◆ EXERCISE: Without skipping a line, reproduce the entries exactly.

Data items
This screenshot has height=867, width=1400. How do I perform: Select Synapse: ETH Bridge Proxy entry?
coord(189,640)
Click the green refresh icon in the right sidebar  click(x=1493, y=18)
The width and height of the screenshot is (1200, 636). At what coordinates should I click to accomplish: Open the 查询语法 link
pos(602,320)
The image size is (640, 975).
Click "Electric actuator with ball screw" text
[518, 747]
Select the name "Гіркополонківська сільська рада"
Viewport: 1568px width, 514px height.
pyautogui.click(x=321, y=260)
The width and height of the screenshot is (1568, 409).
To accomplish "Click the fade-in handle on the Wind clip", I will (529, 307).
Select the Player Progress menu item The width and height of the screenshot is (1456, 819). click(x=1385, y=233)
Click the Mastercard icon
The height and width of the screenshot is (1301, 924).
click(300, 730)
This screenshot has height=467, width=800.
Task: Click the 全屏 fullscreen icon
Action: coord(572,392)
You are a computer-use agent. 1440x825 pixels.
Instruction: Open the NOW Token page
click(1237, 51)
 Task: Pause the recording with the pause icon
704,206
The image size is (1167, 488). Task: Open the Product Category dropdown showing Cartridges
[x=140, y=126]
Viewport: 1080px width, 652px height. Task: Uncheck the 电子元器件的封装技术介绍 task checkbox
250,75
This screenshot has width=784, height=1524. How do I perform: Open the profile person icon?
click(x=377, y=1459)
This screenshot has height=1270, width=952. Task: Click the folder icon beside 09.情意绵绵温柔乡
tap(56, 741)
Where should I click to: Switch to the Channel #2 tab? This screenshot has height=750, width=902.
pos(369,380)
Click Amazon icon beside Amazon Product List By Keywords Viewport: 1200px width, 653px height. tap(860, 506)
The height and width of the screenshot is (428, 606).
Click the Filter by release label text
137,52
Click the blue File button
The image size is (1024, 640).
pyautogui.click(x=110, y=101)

◆ EXERCISE OUTPUT:
This screenshot has height=867, width=1400. How do I perform: Select Synapse: ETH Bridge Proxy entry?
coord(189,640)
Click the green refresh icon in the right sidebar  click(x=1493, y=18)
The width and height of the screenshot is (1200, 636). At what coordinates should I click to accomplish: Open the 查询语法 link
pos(602,320)
The image size is (640, 975).
Click "Electric actuator with ball screw" text
[518, 747]
Select the name "Гіркополонківська сільська рада"
Viewport: 1568px width, 514px height.
pyautogui.click(x=321, y=260)
The width and height of the screenshot is (1568, 409).
To accomplish "Click the fade-in handle on the Wind clip", I will (529, 307).
Select the Player Progress menu item The width and height of the screenshot is (1456, 819). click(x=1385, y=233)
Click the Mastercard icon
The height and width of the screenshot is (1301, 924).
click(300, 730)
This screenshot has height=467, width=800.
Task: Click the 全屏 fullscreen icon
Action: coord(572,392)
You are a computer-use agent. 1440x825 pixels.
Instruction: Open the NOW Token page
click(1237, 51)
 Task: Pause the recording with the pause icon
704,206
The image size is (1167, 488). Task: Open the Product Category dropdown showing Cartridges
[x=140, y=126]
Viewport: 1080px width, 652px height. Task: Uncheck the 电子元器件的封装技术介绍 task checkbox
250,75
This screenshot has width=784, height=1524. How do I perform: Open the profile person icon?
click(x=377, y=1459)
This screenshot has height=1270, width=952. Task: Click the folder icon beside 09.情意绵绵温柔乡
tap(56, 741)
Where should I click to: Switch to the Channel #2 tab? This screenshot has height=750, width=902.
pos(369,380)
Click Amazon icon beside Amazon Product List By Keywords Viewport: 1200px width, 653px height. tap(860, 506)
The height and width of the screenshot is (428, 606).
Click the Filter by release label text
137,52
Click the blue File button
The image size is (1024, 640).
pyautogui.click(x=110, y=101)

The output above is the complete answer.